Voter cards should be deployed to sanction candidates who undermine the regime of decent campaign. Whoever takes steps to contaminate the transparency of the electoral process should be rejected at the poll. This is because such irresponsible acts, as political violence, defacement of campaign billboards and other vices, have the potentialities to diminish the majesty and sanctity of the electoral process.
It is time we ensured that our political and electoral processes enjoy legitimacy ab-intio, through the imprimatur of people’s acceptability, without obligatory judicial intervention.  Processes that are compromised or rigged, one way or the other, cannot escape essential indictment.  They are flawed and it becomes difficult for the people to accept their outcomes.  
The nexus between the process and the outcome is quite significant in that the process is the substructure on which the superstructure of the outcome rests. Attacking the billboards of any candidate by the other camp, as in the instant case of Obahiagbon in Edo south, is evidently attacking the process, apart from being a sign of desperation by the other camp over the prospects of looming defeat.
The people and registered electorate in Edo south have an idea of those who are responsible for the defacement of the billboards of the vocal politician. But it is sad that the resort to this kind of destructive strategy is not only counter-productive to the real perpetrator but also capable of inflicting a collateral damage to all other candidates except Obahiagbon who stands to benefit from popular sympathy.
But to be sure, Obahiagbon is not necessarily at home with the populism of sympathy votes, which the act of the other camp may have created.  He is surely running a robust electioneering that appeals to the community of political elite and latching on the magnitude of his programmes and, as they say in the political parlance, campaign promises, to secure critical support.
Remarkably, as part of a systematic campaign of attrition,  the other camp(s) has (have) attempted in recent times to dismiss Obahiagbon’s pedigree in the House of Assembly and the House of Representatives, where he spent a total of 12 years, as comical representation. But Obahiagbon’s counter narratives have been quite succinct in proving otherwise.
A lucid television jingle produced by the Obahiagbon Campaign Organisation, which is being repeatedly aired on some local stations in Edo state, has put paid to the claims that the flamboyant politician did not achieve anything beyond his celebrated involvements in legislative debates while in the State House of Assembly and the House of Representatives.
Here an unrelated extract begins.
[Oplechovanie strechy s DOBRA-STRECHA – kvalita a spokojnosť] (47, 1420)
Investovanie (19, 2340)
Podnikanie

The message in the jingle is very clear: “Beyond the grammar, in the short period that Obahiagbon was in the House of Representatives, he executed so many constituency projects, to wit: provisions of five blocks of classrooms and furniture for Obakhavbaye, Owina, Oza, Ezomo, Ohuoba, Payne and Oba Ewuare Primary Schools; connecting  electricity from Ogba to Umegbe, Iguike, Evborhun, Okpebor, Evbovbioba and transformer for Umegbe and three villages.” 
Delivered in impeccable Pidgin English, the jingle continues: “The list is endless: boreholes at Umegbe, Irhirhi, Obakhavbaye and Evbinyomanru and other areas.  He facilitated the construction of roads and streetlights, award of scholarship and women empowerment and assisting constituents for placement in the civil service.”
These are the issues that have been put on the table for validation and/or rebuttal.  The candidates are to convince the people to invest their trust in their respective ability and track records to deliver.  Resort to defacement of campaign billboards or destruction of posters as the PDP governorship candidate in Lagos, Mr. Jimi Agbaje, has just complained of, should not be indulged. Such political rascality is odious, despicable and reprehensible.